▶ **Stated problem 1**
Convert the records, from their start through the line containing "Looking at the", into a numbered list, omitting blank lines and leaving the pictures out.

▶ **Page text**
▶

Verify that the mobility network is up and running with the correct parameters.

Sup720...#sho mobility network 100
Wireless Network ID : 100
Wireless Tunnel Source IP Address : 10.80.0.1
Wireless Network Attributes : Trusted, Brodcast Enabled
Wireless Network State : Up

Registered Access Point on Wireless Network 100:
AP IP Address AP Mac Address Wireless Network-ID
--------------- -------------- -------------------
10.10.0.29 0005.9a39.aeba 100 0

Registered Mobile Nodes on Wireless Network 100:
MN Mac Address MN IP Address AP IP Address Wireless Network-ID
-------------- --------------- --------------- -------------------
0006.d786.3842 172.16.1.24 10.10.0.29 100
Sup720...#

For a global view of all tunnels configured on this Supervisor module, use the show mobility command:

Sup720...#show mobility status

WLAN Module is located in Slot: 1 (HSRP State: Not Applicable)

◀

Rows showing where targets appear:

▶

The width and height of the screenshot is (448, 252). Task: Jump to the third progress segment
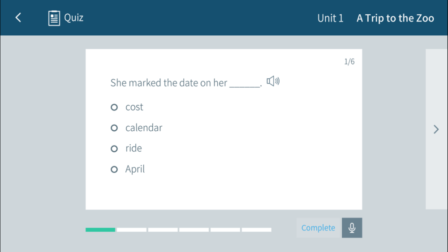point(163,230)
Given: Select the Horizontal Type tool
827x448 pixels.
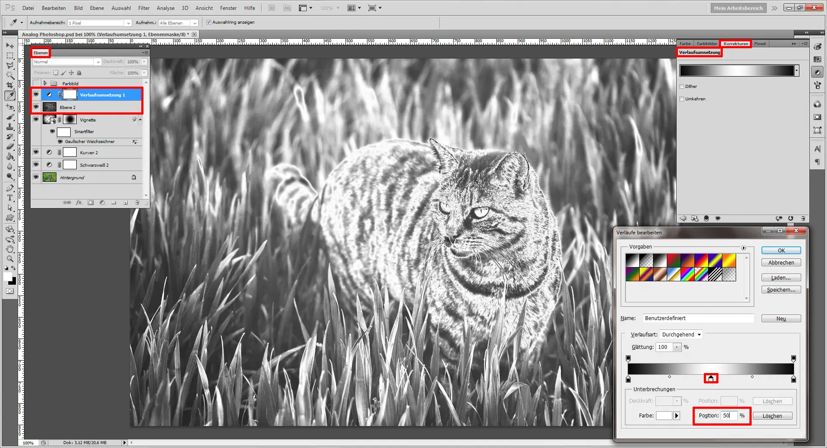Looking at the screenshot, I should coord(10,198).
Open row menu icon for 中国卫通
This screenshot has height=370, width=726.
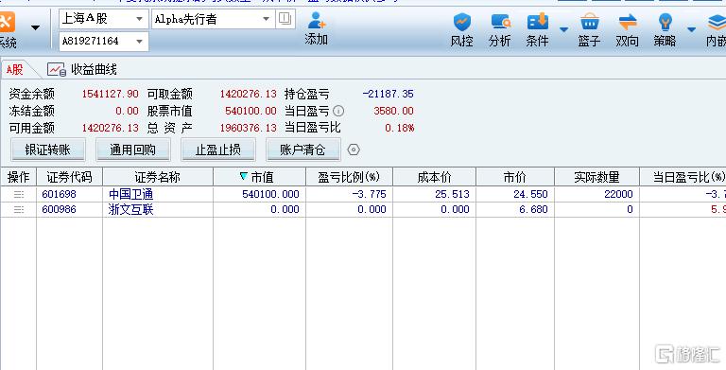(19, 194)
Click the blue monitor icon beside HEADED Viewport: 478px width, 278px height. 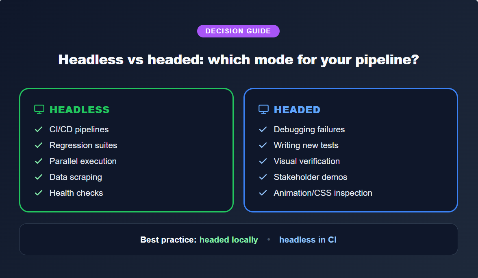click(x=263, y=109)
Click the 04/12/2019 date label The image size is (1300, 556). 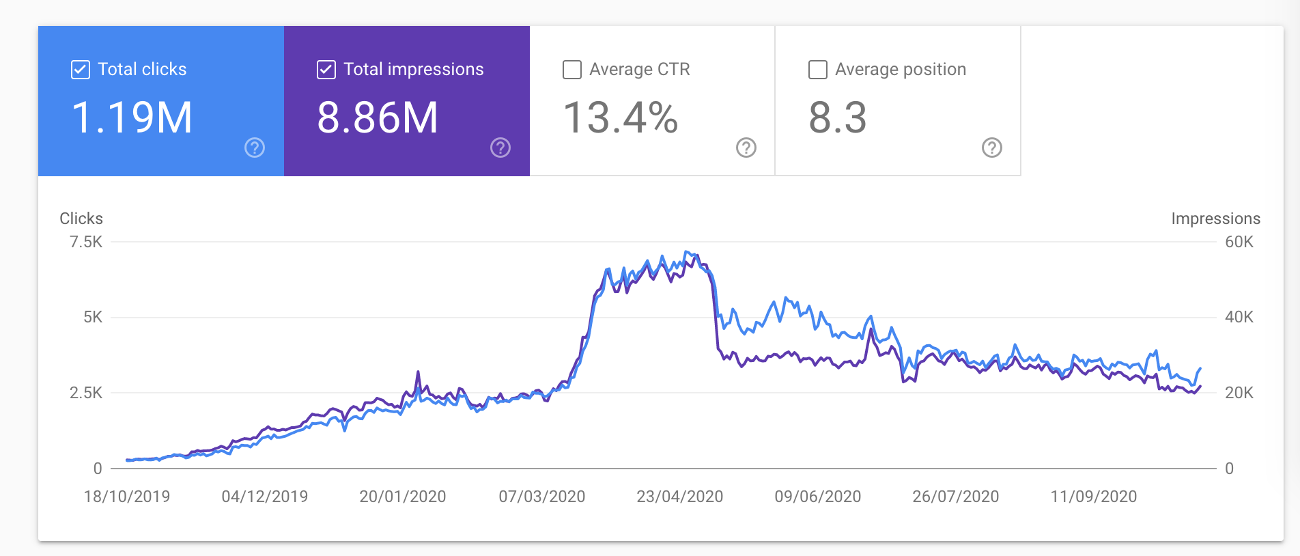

◀

▶ **Stated problem 2**
In the mobility network output, what is the Wireless Tunnel Source IP Address?

▶ **Task result 1**
1. The width and height of the screenshot is (448, 252). Task: Jump to the third progress segment
2. point(163,230)
3. Given: Select the Horizontal Type tool
4. 827x448 pixels.
5. Looking at the screenshot, I should coord(10,198).

▶ **Task result 2**
10.80.0.1